Search code examples
rubybase64cyrillic

Convert cyrillic text to Base64 and back


I tried to encode and decode cyrillic text to and from Base64:

cyrillic_text = "Какой-то русский текст"
base64 = Base64.encode64 cyrillic_text
inverse = Base64.decode64 base64

The result is:

"\xD0\x9A\xD0\xB0\xD0\xBA\xD0\xBE\xD0\xB9-\xD1\x82\xD0\xBE \xD1\x80\xD1\x83\xD1\x81\xD1\x81\xD0\xBA\xD0\xB8\xD0\xB9 \xD1\x82\xD0\xB5\xD0\xBA\xD1\x81\xD1\x82"

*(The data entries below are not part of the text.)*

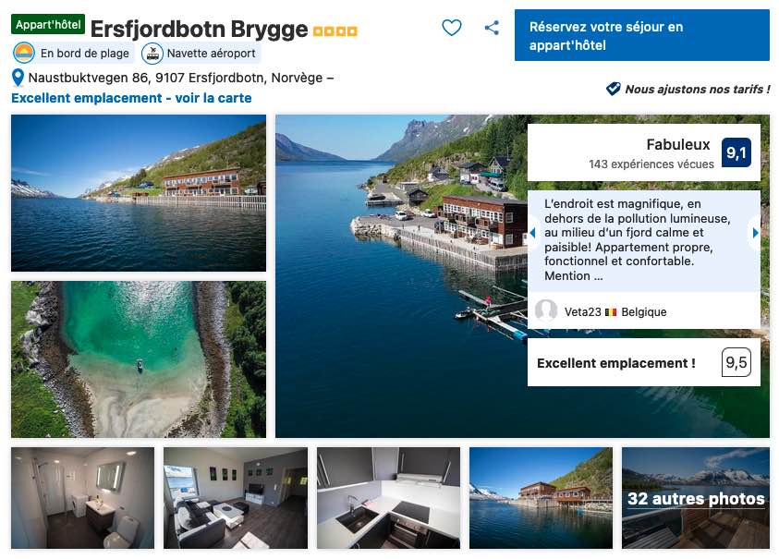This screenshot has width=779, height=559.
Task: Show next review with right arrow
Action: [x=755, y=233]
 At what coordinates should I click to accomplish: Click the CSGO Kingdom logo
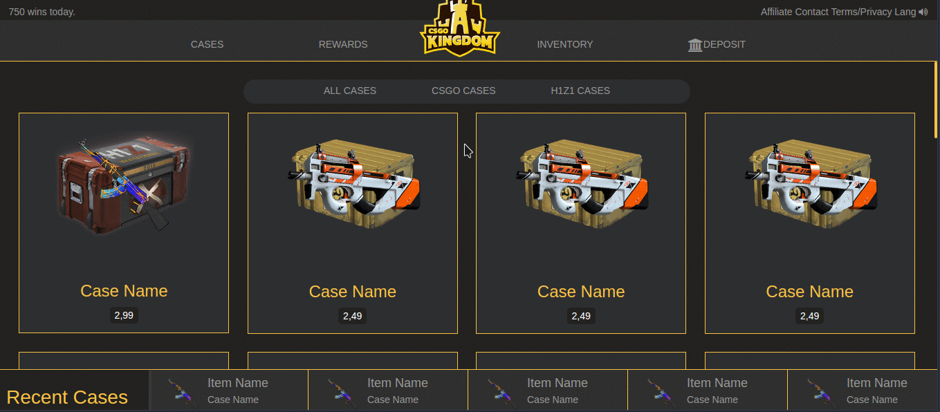coord(460,28)
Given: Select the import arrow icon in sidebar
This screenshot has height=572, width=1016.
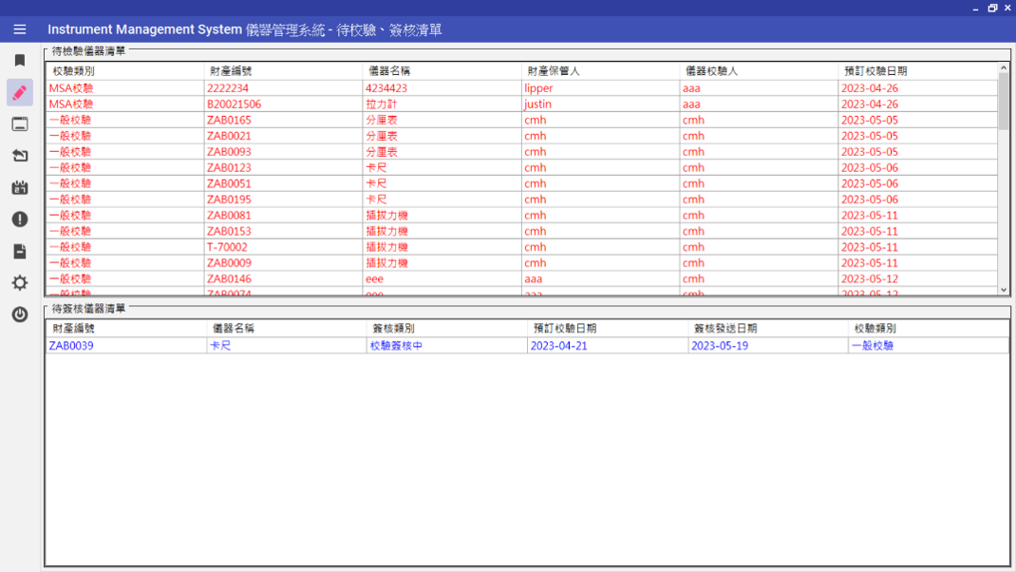Looking at the screenshot, I should [x=19, y=155].
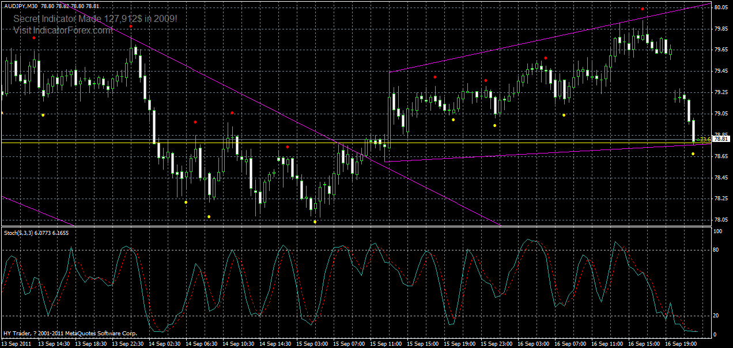Click the yellow buy signal dot below current price

693,154
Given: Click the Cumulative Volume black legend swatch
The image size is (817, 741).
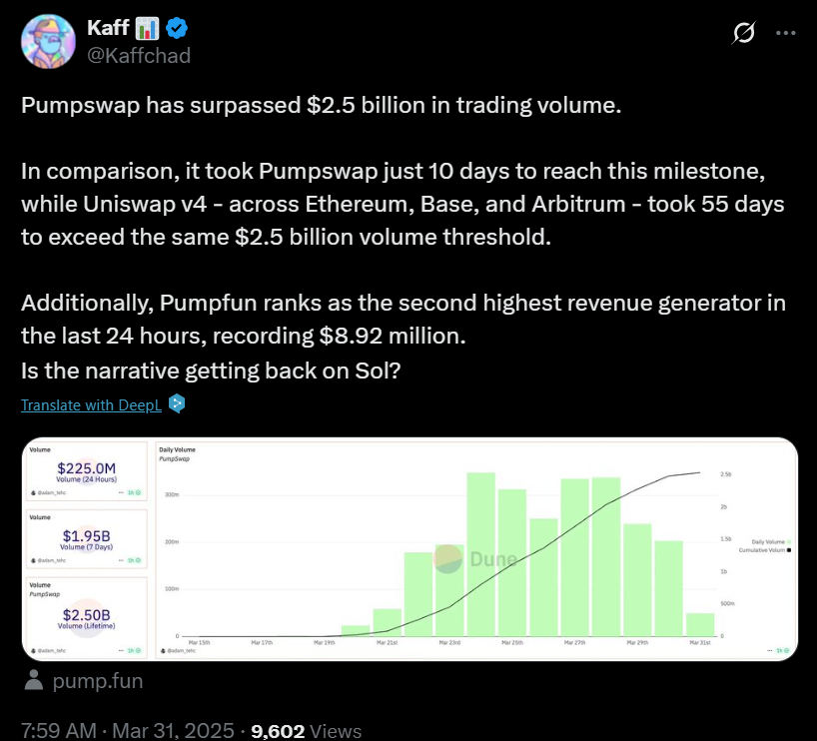Looking at the screenshot, I should [789, 550].
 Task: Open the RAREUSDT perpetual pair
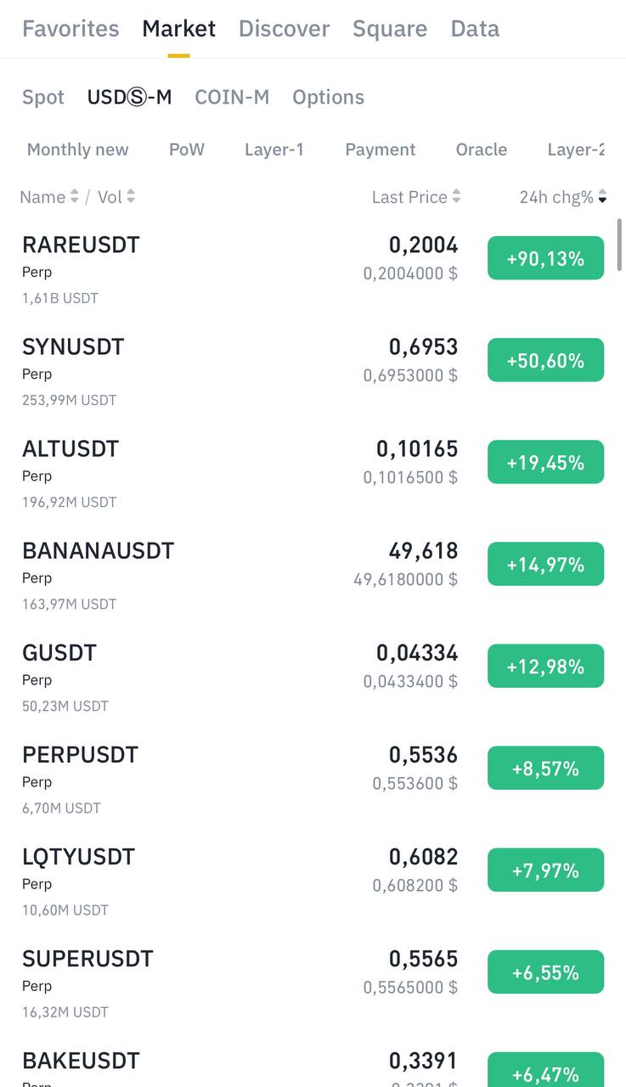click(x=81, y=245)
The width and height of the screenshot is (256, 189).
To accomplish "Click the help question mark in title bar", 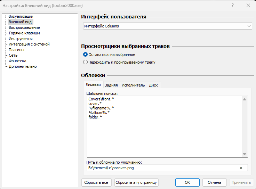I will (233, 6).
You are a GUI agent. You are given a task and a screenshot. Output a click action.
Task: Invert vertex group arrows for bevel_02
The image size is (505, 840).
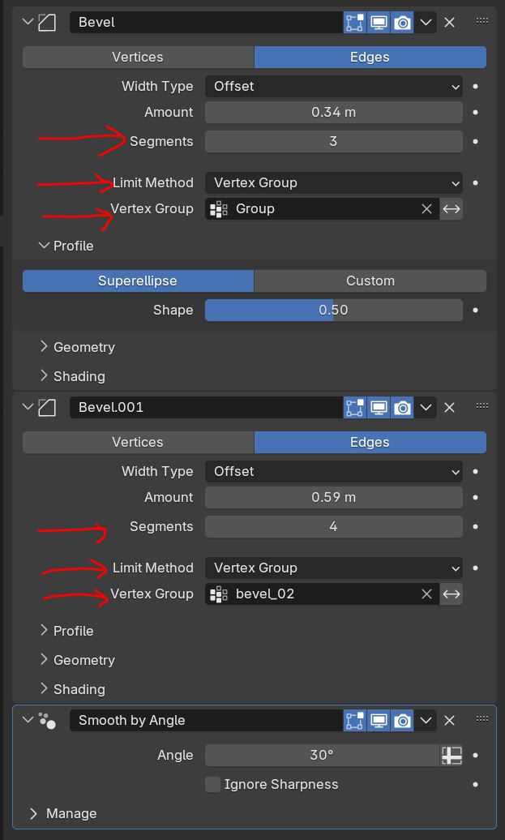[x=452, y=594]
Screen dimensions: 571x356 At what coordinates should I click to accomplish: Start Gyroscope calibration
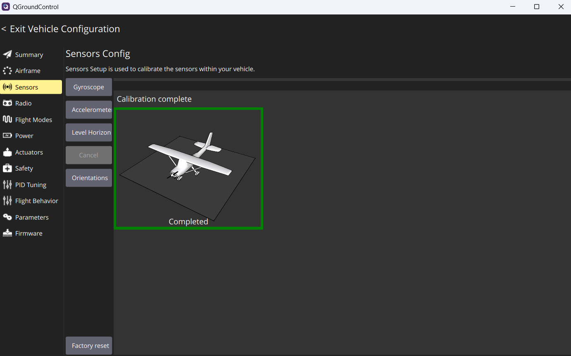click(89, 87)
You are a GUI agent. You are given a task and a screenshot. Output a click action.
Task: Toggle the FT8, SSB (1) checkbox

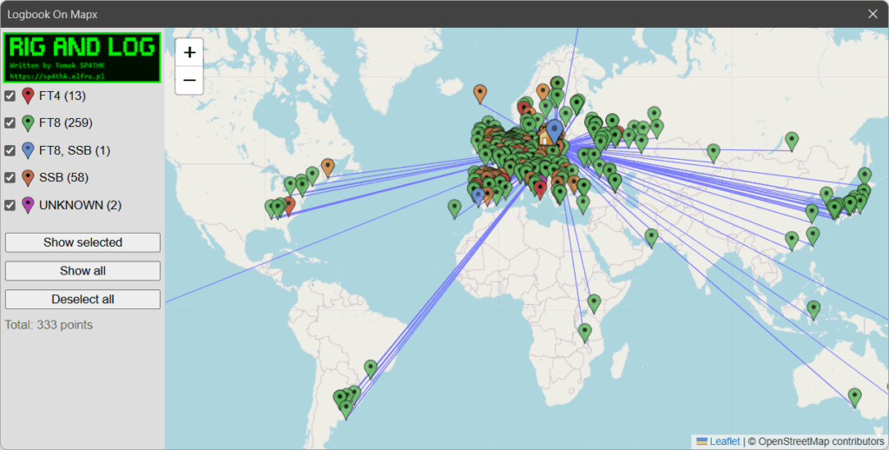[x=10, y=150]
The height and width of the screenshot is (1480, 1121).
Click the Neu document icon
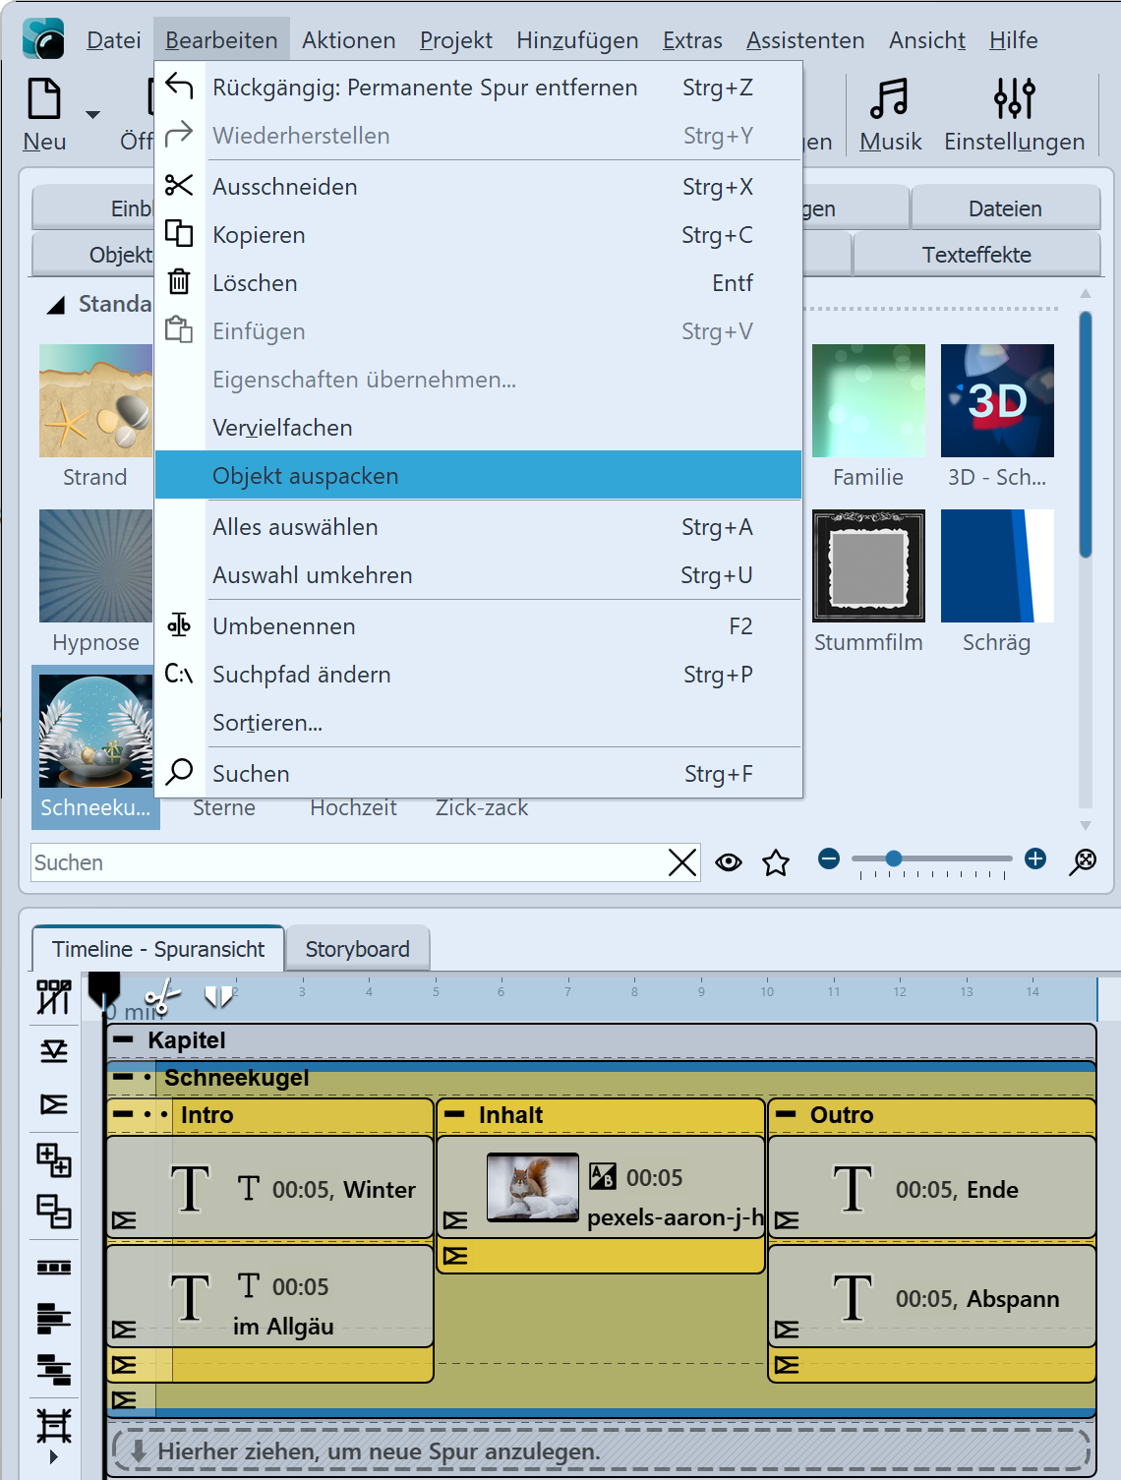[x=44, y=100]
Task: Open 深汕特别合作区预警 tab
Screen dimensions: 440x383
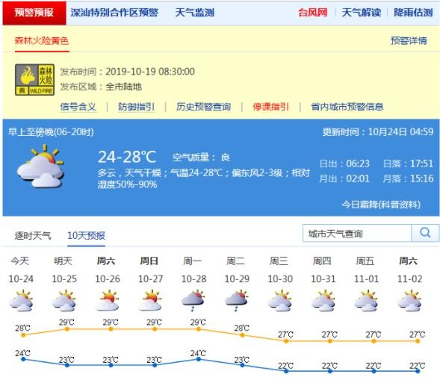Action: point(114,13)
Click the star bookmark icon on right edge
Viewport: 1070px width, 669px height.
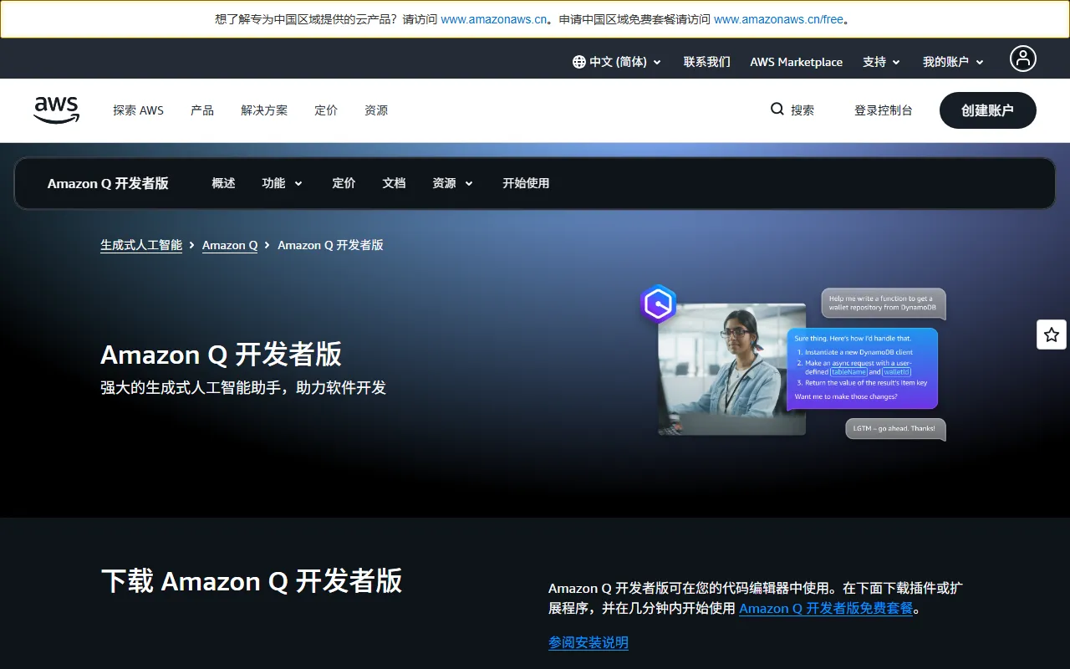[x=1051, y=334]

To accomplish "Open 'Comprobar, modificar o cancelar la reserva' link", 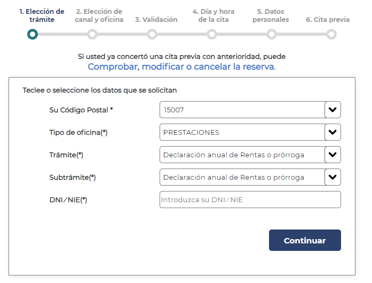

Why? How can I convert the encoded text back to the initial state?

inverse.encode "UTF-8"
Encoding::UndefinedConversionError: "\xD0" from ASCII-8BIT to UTF-8
    from (irb):93:in `encode'
    from (irb):93
    from /home/alexk/rubystack-2.2.7-2/ruby/bin/irb:11:in `<main>'

Solution

  • cyrillic_text = "Какой-то русский текст"
    base64 = Base64.encode64 cyrillic_text
    inverse = Base64.decode64(base64).force_encoding(Encoding::UTF_8)
    #⇒ "Какой-то русский текст"
    

    After the Base64 decoding process, it’s just a sequence of bytes and Ruby has no clue how to interpret it. One should explicitly instruct Ruby to use UTF8 encoding, since it was originally UTF8-encoded string.

    Your original attempt with String#encode didn’t work because it is indeed UTF-8 encoded string already, calling encode again screws it up. The only need is to tell Ruby it’s UTF8.